I’ve never forgotten those words. Even as a second grader, they left a deep impression on me. I was only 8 years old, but I understood that no law could make what’s wrong right. No law could take away the dignity of the human person or make it okay to kill an unborn child.
Unfortunately, what I didn’t realize at the time is that while laws can’t make a wrong right, they can make people think a wrong is right. The law is teacher, and the lawRoe v. Wade established has taught three generations of Americans that human persons are disposable. Along with the rest of what St. John Paul II called “the culture of death,” that ruling has tricked millions into believing that we can get rid of human beings when they inconvenience us or burden us.
This attitude puts countless lives in danger—not just the unborn, but also the elderly, the sick, the disabled, the poor, and the stranger. It also puts our entire culture in danger.
Choosing to love and care for the most vulnerable among us is not about politics. It’s not a prudential decision upon which people of good will can disagree. It is a moral imperative. Every other moral issue is related to recognizing the dignity of all human life. From the understanding that life is sacred and the human person is made in God’s image, every other action we call “good” flows.
Because of that, a culture that rejects the sacredness of life cannot endure. Everything that makes a culture healthy—honesty, trust, friendship, charity, kindness, courage—all of that hinges on the dignity of the human person. Take that away, and the rest will crumble. So will we.

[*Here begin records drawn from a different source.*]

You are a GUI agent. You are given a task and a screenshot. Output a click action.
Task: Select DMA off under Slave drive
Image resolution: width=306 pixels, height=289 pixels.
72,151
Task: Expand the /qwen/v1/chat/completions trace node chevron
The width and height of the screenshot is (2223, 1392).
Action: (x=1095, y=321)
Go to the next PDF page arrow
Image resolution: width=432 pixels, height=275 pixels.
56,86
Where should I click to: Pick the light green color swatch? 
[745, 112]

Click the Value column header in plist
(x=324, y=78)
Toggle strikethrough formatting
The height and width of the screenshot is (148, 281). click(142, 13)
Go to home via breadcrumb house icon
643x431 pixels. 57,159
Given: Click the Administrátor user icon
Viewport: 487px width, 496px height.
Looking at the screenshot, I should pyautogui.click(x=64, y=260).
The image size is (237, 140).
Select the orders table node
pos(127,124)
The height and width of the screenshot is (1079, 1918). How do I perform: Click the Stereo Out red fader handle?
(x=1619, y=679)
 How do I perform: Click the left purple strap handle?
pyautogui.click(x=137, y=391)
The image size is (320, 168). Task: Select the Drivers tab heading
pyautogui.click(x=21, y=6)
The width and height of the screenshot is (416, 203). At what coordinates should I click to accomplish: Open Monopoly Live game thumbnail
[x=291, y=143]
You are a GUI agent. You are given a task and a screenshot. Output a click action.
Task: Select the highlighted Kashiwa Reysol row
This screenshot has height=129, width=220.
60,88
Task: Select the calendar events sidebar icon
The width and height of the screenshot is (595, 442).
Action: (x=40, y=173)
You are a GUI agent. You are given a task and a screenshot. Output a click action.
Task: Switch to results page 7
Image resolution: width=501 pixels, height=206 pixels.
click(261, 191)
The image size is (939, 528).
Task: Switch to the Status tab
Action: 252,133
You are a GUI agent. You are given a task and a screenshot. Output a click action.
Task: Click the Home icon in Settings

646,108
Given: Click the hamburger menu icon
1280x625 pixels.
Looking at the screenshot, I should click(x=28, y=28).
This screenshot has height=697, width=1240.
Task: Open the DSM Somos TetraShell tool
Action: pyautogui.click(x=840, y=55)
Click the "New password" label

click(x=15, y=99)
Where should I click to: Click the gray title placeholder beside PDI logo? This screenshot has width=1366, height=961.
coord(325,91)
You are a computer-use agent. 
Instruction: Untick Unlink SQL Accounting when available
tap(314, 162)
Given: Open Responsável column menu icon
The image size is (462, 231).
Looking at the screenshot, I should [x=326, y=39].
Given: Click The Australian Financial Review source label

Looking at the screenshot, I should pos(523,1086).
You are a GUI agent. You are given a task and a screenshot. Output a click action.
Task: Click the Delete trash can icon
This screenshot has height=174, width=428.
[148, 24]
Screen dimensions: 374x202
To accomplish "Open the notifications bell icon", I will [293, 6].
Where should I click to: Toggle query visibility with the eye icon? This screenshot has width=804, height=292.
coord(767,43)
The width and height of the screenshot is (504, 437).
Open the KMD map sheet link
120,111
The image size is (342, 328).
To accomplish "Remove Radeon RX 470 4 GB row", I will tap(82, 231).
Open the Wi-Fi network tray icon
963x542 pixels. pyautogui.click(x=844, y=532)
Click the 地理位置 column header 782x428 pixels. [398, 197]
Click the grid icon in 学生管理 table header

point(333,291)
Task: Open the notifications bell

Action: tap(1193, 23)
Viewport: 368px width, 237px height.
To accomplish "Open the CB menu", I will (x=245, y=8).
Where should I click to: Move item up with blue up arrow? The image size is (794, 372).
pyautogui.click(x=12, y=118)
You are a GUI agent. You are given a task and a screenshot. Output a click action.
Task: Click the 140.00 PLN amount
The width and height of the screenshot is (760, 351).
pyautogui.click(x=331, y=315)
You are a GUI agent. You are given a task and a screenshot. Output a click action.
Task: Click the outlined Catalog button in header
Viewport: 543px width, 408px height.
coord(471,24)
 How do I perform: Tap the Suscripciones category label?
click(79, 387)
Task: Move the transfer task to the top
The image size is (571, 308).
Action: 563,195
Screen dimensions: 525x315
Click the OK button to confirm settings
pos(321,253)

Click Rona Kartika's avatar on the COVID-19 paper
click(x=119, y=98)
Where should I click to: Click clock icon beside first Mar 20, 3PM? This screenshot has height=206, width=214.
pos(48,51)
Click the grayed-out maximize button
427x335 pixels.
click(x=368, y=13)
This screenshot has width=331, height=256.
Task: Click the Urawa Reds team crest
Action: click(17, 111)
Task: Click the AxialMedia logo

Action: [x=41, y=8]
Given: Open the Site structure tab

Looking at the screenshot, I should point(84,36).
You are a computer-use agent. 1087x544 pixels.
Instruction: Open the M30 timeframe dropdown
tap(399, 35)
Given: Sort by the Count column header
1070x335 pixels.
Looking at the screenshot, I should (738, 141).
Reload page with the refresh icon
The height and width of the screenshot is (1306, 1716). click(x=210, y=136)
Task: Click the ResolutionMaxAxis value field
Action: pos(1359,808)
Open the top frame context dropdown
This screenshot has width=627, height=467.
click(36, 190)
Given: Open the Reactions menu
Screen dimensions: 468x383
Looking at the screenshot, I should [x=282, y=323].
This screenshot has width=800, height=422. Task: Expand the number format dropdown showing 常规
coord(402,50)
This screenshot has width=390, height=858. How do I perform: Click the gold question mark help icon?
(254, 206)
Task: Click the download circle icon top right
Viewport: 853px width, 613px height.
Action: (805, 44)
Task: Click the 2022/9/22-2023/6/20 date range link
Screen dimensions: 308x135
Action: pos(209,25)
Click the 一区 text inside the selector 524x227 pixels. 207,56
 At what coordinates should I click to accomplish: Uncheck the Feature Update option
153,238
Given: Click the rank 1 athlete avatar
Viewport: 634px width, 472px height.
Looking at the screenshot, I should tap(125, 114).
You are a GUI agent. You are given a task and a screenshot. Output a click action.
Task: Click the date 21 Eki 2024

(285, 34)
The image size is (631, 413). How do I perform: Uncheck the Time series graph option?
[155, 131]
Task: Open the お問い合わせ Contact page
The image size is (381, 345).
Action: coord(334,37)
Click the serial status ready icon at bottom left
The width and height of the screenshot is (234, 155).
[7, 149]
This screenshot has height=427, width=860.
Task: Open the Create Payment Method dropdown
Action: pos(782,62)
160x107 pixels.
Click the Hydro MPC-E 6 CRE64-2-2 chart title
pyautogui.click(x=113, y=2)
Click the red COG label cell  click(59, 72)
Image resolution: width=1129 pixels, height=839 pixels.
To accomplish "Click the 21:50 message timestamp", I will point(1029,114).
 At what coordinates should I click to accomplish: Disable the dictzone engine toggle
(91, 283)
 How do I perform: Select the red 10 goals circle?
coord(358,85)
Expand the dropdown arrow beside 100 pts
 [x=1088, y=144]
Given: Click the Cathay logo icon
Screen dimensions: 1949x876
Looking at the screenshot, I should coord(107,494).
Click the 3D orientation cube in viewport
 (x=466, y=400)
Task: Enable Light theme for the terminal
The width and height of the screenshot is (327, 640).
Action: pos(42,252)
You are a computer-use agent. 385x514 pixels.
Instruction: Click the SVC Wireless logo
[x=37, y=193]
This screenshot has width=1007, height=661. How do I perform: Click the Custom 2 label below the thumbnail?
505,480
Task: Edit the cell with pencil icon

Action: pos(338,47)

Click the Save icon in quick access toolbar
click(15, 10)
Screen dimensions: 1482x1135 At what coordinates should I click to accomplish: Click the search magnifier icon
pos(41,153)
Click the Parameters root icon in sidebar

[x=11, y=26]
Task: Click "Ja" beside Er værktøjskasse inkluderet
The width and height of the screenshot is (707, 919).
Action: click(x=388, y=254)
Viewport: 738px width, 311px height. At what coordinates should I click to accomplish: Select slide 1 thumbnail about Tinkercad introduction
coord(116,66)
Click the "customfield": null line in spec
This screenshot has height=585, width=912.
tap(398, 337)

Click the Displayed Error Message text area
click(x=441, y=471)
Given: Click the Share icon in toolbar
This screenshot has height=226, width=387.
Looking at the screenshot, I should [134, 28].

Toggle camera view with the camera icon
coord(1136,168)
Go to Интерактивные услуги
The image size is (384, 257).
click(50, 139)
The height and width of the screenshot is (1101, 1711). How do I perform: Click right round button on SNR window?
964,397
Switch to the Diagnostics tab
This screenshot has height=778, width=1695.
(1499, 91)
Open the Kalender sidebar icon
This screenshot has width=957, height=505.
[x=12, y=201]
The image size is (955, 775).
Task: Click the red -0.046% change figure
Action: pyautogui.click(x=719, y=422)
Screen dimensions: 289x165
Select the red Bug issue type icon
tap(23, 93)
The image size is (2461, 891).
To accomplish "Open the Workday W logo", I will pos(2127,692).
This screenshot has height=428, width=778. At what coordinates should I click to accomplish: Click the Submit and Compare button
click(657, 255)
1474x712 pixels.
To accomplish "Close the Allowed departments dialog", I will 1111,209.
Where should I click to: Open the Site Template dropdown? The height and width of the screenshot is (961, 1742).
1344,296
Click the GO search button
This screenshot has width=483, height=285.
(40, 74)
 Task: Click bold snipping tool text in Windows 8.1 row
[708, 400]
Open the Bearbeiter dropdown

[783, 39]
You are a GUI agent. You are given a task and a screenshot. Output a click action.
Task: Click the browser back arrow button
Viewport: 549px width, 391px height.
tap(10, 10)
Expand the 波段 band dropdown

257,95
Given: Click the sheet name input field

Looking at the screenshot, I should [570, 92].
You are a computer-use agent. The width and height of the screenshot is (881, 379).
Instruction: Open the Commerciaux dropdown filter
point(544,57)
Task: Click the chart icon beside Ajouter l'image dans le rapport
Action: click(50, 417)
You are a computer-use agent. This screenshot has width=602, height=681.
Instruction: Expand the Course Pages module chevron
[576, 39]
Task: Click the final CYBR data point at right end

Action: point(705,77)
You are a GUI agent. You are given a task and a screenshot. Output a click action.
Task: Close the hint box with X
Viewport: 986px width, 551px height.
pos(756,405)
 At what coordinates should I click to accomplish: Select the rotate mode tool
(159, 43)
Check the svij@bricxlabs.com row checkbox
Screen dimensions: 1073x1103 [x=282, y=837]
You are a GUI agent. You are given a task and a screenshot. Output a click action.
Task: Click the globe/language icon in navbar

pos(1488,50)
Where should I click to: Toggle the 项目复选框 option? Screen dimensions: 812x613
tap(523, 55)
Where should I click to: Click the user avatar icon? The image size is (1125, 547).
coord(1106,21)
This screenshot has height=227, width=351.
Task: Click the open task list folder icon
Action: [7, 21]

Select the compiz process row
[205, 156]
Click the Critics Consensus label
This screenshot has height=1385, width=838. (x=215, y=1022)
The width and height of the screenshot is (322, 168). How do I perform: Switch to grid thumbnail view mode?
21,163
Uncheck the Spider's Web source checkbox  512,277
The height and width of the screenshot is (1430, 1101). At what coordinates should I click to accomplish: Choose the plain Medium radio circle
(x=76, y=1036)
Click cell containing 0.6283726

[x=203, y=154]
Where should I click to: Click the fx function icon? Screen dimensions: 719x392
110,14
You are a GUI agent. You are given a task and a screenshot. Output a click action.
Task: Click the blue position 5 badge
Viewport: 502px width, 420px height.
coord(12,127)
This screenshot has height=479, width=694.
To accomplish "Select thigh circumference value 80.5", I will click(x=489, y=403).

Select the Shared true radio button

Each of us faces the choice my father articulated back in 1973. Will we stand up for what is right, even when a law says we’re wrong? Or will we allow an unjust law to dictate what we believe and do?
On January 24, I will join hundreds of thousands of other Americans who are choosing to defend what is right, by participating in the 47th annual March for Life in Washington, D.C.
Why the public, peaceful, pro-life marches are Important
Every year, Franciscan University of Steubenville, which is both my alma mater and the school I serve as president, transports hundreds of students to the march. Together, we walk. Not because we expect one lone march to change things. But rather as a reminder to our culture that this isn’t an issue that will just go away.
No law legalizing abortion has settled the question. No law legalizing abortion ever will settle the question. Abortion is wrong, and people who recognize that are going to keep showing up and keep speaking up until the law recognizes that, too. Again, the law is a teacher, and our future as a nation depends upon it teaching what is right and true.
Despite what the media wants us to think, abortion is not a private matter. It wounds the women who believe they don’t have any other option. It wounds the families who lose babies to love. It wounds the health care workers, who buy into the lie of abortion. And it wounds our entire culture, choking the life out of it at its very roots.
The public devastation of abortion demands a public response. Yes, we must pray to end abortion. We must do everything we can to empower women to raise their children or place them in loving homes through adoption. But we also must continue to speak up. We must refuse to allow our faith in the dignity of human life to be pushed aside and kept out of public view. We must continue to march. When we do, we put the conscience of America on display. We remind people of what my dad always knew: Just because it’s legal, doesn’t mean it’s right.
Father Dave Pivonka, TOR, a well-known speaker and author, became the seventh president of Franciscan University of Steubenville in May 2019.